WORK TO COMPLETE: Your answer should repeat exactly the line containing "[Facebook] (673, 2547)" and all lines after it through the end of the material below, with no other text.
━━ RECORDS PROVIDED ━━
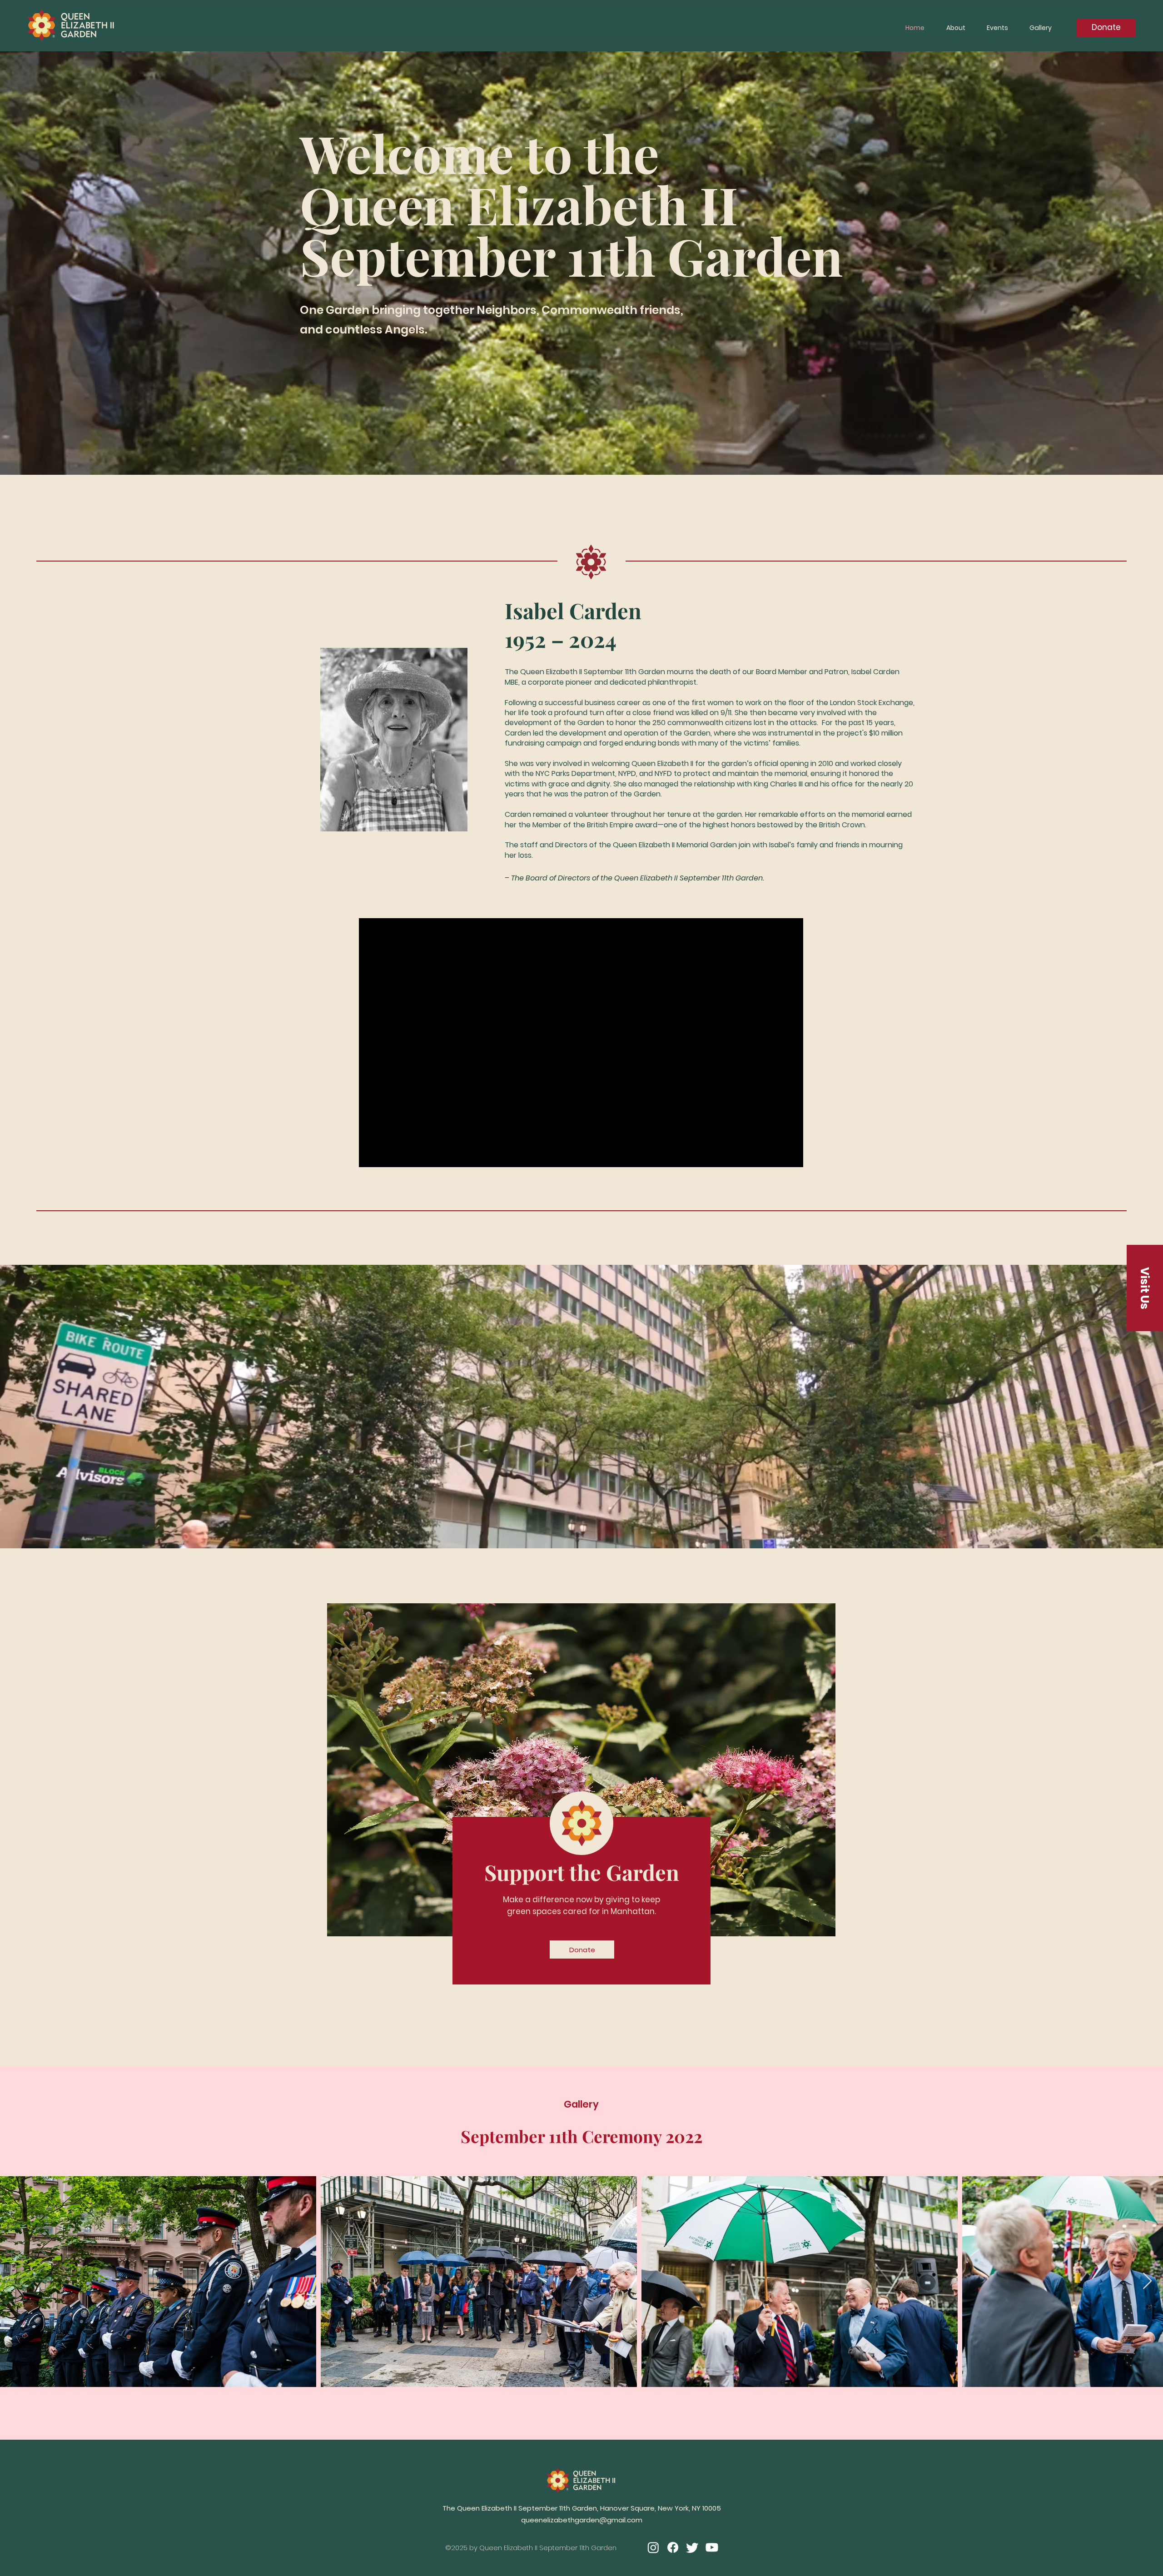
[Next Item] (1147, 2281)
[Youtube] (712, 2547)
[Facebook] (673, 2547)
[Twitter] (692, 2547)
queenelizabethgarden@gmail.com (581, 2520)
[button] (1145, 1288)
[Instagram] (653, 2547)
━━━
ANSWER FOR THIS EXERCISE:
[Facebook] (673, 2547)
[Twitter] (692, 2547)
queenelizabethgarden@gmail.com (581, 2520)
[button] (1145, 1288)
[Instagram] (653, 2547)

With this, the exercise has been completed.